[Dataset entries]
________

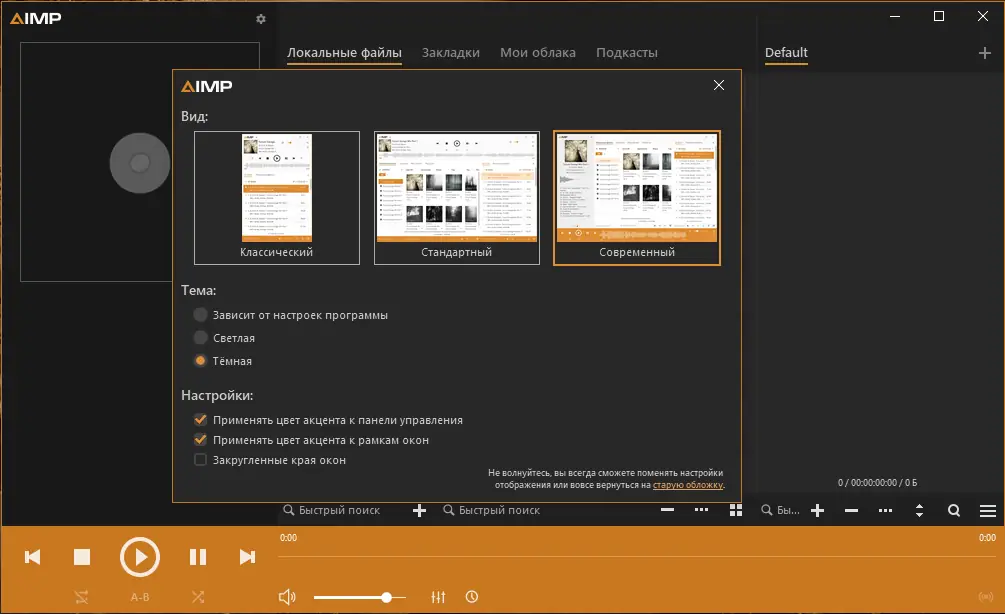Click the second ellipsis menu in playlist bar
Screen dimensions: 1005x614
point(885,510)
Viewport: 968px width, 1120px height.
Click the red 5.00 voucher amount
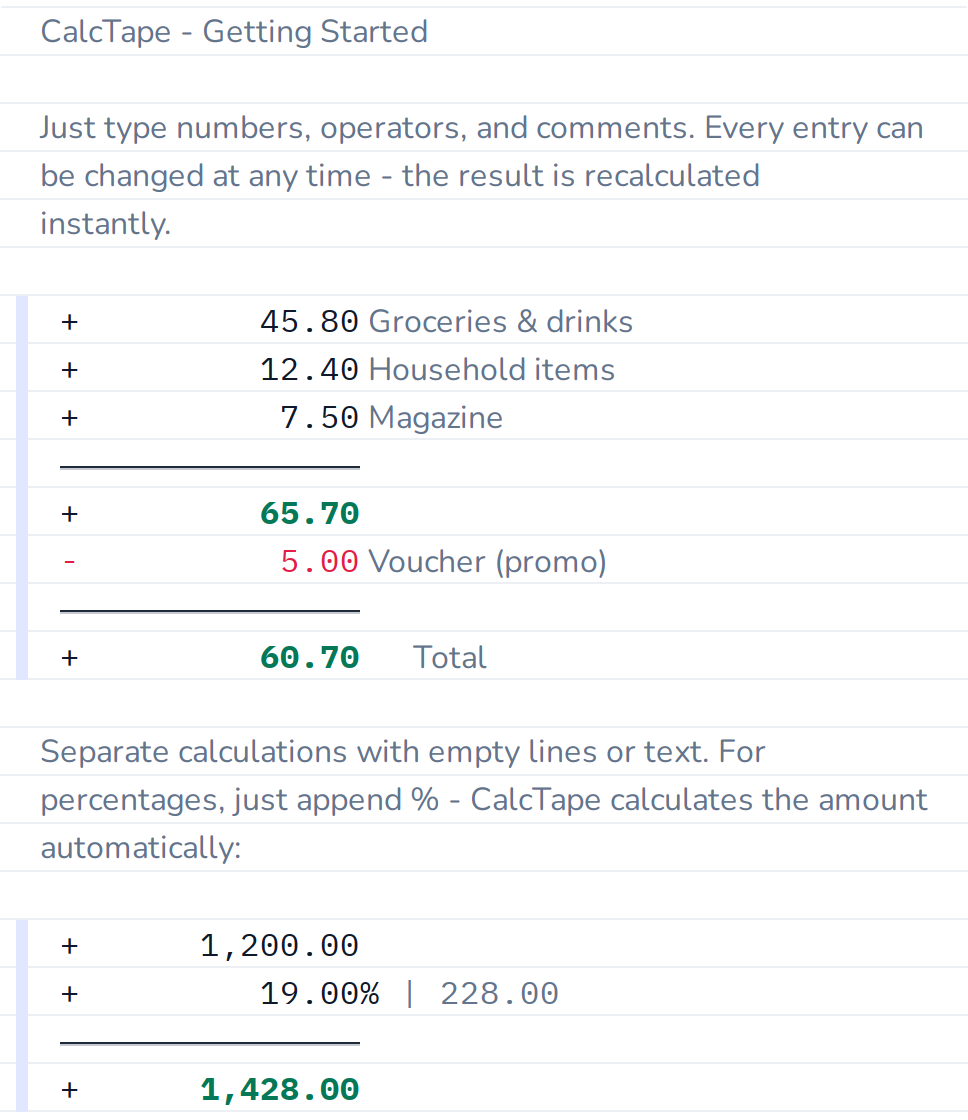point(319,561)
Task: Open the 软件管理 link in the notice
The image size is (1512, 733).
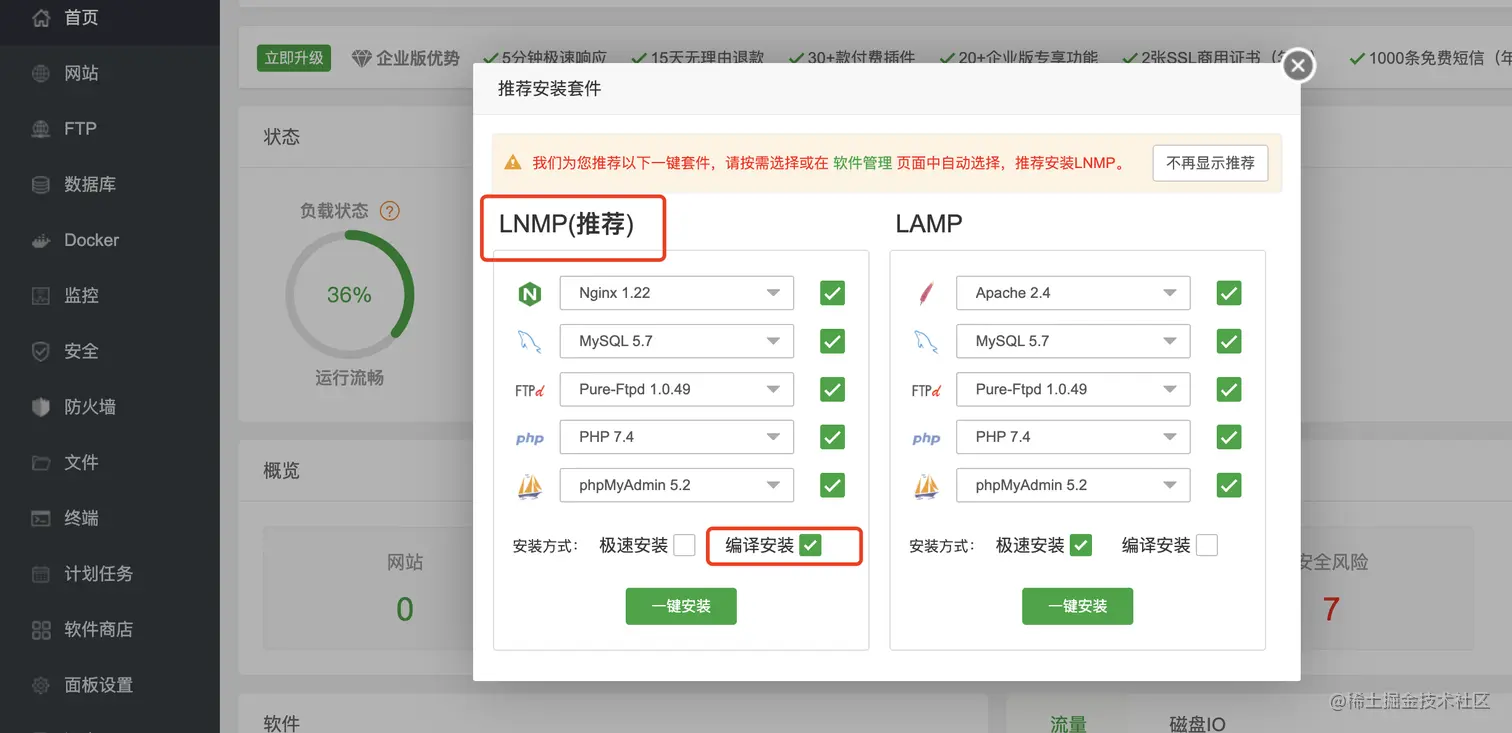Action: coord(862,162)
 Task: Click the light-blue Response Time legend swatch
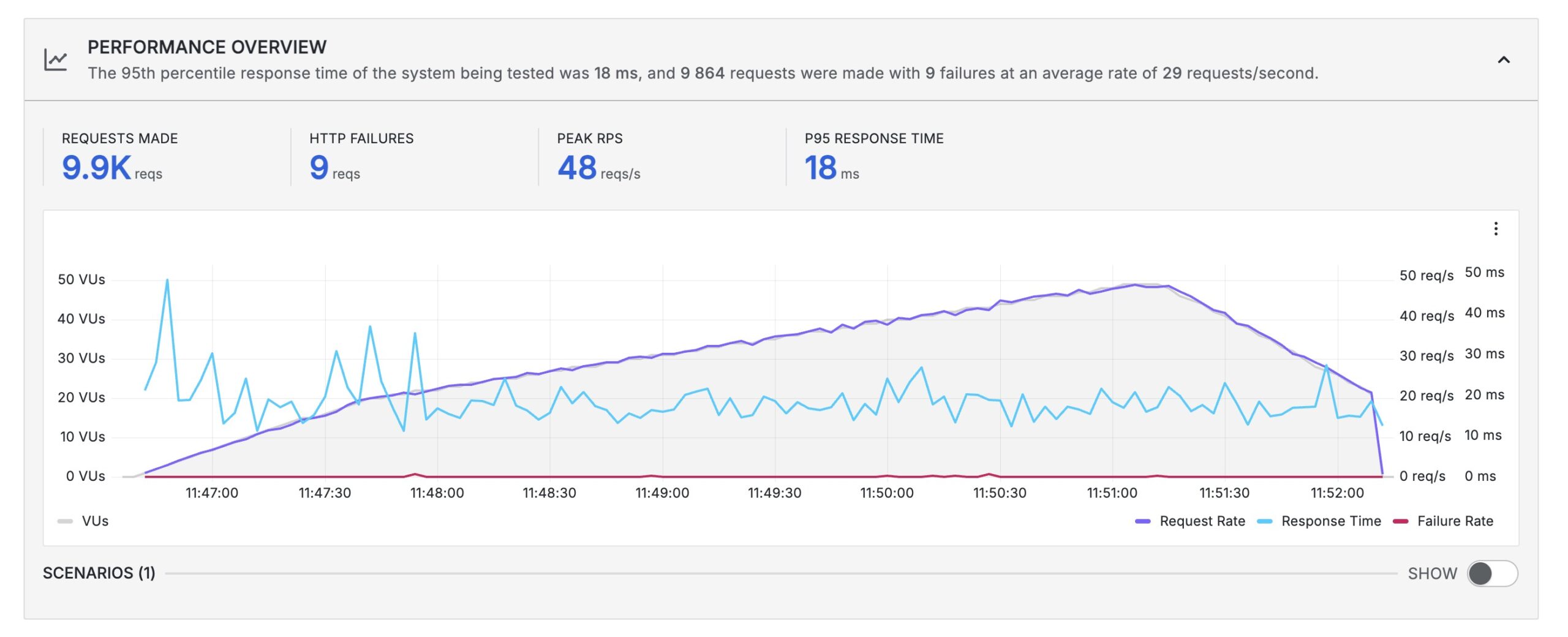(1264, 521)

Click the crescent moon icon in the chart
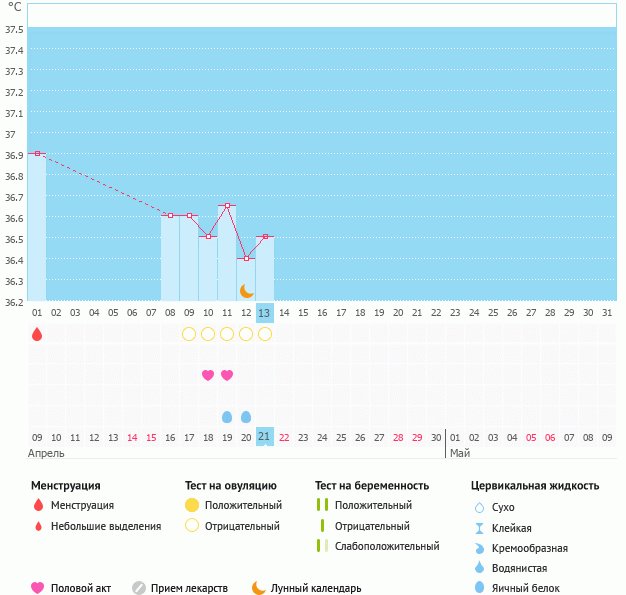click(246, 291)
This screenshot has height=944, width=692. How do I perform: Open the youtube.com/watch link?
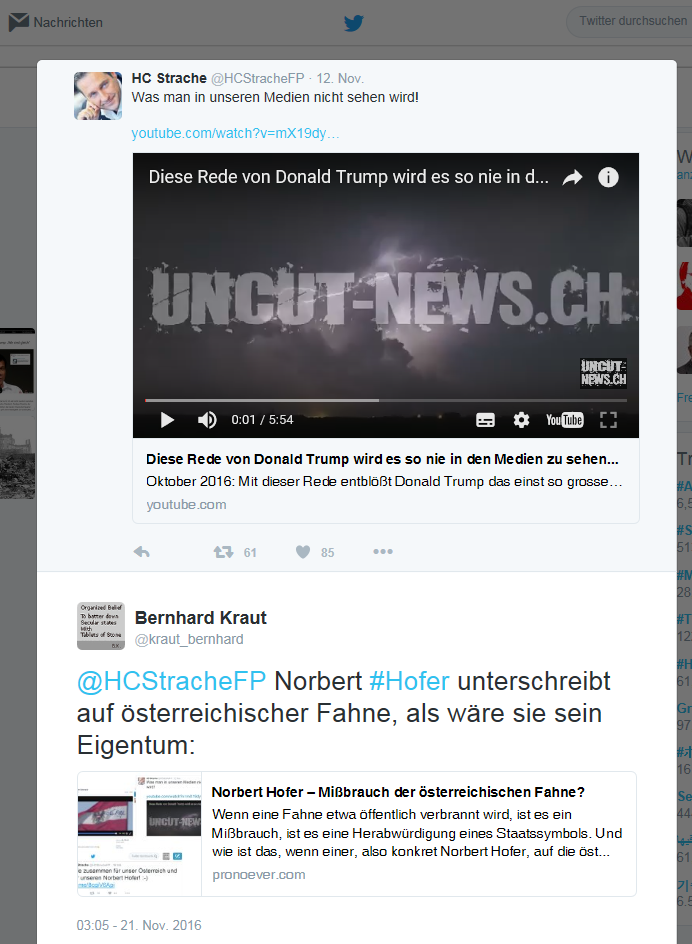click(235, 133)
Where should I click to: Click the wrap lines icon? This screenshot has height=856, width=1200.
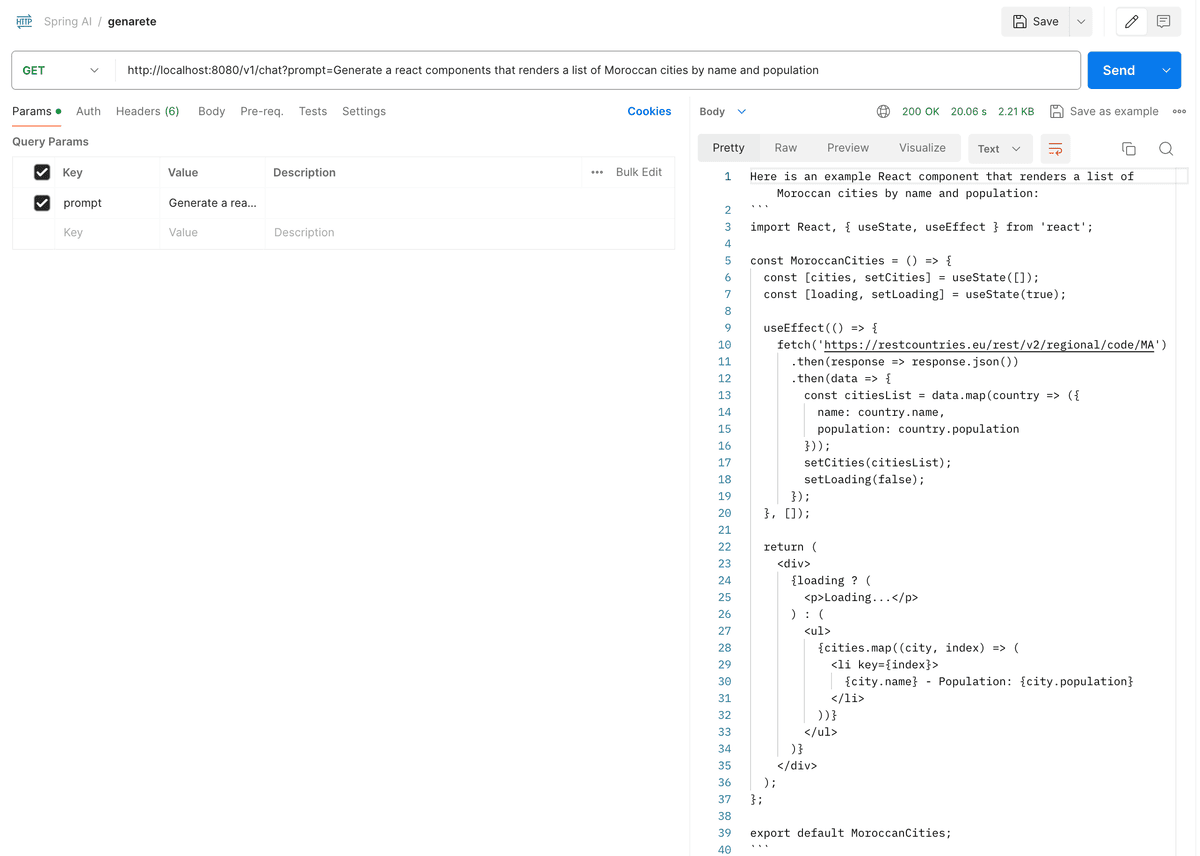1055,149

________

- _Your task_: In the data above, the line containing "Viewport: 968px width, 1120px height." and all lines after it are to be reproduced exactly, leaving out the pictures.

- _Output_:
Viewport: 968px width, 1120px height.
Click the red 5.00 voucher amount
point(319,561)
Task: Open the 软件管理 link in the notice
The image size is (1512, 733).
Action: coord(862,162)
 Task: Click the light-blue Response Time legend swatch
(1264, 521)

Click the crescent moon icon in the chart
click(246, 291)
This screenshot has height=944, width=692. How do I perform: Open the youtube.com/watch link?
click(235, 133)
Where should I click to: Click the wrap lines icon? This screenshot has height=856, width=1200.
1055,149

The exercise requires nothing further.